(SOURCE MATERIAL begins)

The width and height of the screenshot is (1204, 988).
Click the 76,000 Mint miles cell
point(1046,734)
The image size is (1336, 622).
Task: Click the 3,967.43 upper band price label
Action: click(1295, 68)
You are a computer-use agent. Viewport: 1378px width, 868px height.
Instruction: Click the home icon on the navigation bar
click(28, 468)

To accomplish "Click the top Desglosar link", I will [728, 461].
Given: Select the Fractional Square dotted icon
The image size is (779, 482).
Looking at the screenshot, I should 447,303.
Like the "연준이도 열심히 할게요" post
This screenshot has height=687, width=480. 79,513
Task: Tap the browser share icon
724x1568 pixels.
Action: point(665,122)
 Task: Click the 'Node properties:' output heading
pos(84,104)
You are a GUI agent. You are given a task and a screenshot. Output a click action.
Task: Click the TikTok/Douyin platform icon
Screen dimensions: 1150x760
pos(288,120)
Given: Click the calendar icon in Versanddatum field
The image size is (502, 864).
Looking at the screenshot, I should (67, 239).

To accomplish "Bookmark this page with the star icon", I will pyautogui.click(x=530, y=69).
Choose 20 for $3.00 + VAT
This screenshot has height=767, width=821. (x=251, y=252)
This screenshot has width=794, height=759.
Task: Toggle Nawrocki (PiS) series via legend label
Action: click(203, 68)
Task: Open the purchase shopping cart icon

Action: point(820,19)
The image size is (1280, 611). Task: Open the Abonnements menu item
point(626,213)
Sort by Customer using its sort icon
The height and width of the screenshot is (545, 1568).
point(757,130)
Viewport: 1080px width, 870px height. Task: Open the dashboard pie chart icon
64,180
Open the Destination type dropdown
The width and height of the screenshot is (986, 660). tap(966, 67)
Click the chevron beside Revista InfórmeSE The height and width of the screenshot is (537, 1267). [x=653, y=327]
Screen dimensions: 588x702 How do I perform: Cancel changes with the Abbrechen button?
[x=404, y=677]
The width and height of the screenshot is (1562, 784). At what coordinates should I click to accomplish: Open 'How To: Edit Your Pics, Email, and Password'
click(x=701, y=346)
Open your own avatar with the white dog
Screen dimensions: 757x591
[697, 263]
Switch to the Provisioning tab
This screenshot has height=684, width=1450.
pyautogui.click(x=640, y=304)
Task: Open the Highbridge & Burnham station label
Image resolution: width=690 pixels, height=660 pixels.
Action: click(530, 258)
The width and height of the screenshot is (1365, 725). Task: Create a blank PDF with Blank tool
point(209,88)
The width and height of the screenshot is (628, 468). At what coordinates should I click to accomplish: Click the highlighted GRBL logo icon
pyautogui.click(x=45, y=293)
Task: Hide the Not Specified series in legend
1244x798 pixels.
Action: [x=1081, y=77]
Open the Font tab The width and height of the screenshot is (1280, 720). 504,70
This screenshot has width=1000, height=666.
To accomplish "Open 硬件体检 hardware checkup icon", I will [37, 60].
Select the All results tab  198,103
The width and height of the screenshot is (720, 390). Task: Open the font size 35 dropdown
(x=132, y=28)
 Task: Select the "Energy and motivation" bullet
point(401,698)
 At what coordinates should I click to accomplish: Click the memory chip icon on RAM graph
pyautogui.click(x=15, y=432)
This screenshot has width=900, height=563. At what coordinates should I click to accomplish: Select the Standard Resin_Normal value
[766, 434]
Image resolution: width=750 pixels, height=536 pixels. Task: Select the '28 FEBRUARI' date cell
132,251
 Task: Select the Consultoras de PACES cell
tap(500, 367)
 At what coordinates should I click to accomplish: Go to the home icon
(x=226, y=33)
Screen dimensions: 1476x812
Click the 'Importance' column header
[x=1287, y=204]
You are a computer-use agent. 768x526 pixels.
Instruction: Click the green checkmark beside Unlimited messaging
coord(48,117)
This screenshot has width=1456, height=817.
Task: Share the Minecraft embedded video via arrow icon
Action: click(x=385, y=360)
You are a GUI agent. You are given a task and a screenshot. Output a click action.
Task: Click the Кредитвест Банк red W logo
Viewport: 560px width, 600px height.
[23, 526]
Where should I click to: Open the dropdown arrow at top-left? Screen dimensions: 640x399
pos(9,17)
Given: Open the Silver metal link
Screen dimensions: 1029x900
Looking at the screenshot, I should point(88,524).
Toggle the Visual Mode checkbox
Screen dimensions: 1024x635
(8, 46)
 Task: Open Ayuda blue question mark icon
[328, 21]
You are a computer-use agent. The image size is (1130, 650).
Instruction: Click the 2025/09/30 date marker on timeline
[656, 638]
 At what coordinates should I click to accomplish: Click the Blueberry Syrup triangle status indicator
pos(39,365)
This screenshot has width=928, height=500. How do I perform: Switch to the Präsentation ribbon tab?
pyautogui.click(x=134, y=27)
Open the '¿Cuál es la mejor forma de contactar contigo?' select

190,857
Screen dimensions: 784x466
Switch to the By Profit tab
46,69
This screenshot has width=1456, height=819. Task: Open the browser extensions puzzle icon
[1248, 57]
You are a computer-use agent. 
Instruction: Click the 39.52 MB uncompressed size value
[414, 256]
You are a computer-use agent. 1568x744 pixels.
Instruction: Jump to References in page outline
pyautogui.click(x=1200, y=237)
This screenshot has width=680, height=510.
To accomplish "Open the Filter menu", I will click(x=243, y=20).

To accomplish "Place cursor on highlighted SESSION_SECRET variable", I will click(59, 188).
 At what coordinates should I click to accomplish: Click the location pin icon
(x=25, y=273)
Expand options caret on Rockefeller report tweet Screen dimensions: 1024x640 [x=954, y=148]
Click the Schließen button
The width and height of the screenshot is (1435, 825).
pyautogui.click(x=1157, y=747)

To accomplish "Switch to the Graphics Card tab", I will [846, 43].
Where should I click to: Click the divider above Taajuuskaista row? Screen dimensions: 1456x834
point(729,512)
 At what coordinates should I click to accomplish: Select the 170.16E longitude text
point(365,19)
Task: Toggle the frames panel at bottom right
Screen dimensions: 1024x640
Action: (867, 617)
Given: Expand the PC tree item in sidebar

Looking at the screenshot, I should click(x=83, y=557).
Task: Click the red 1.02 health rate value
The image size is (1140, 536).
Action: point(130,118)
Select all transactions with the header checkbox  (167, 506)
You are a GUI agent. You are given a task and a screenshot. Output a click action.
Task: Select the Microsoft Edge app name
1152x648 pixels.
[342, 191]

(SOURCE MATERIAL ends)

INSTRUCTIONS FOR THE TASK = Filter this listing and copy only the lines holding the word "computer".

WRITTEN SOLUTION =
You are a computer-use agent. Viewport: 1378px width, 868px height.
You are a computer-use agent. 768x526 pixels.
You are a computer-use agent. The image size is (1130, 650).
You are a computer-use agent. 
You are a computer-use agent. 1568x744 pixels.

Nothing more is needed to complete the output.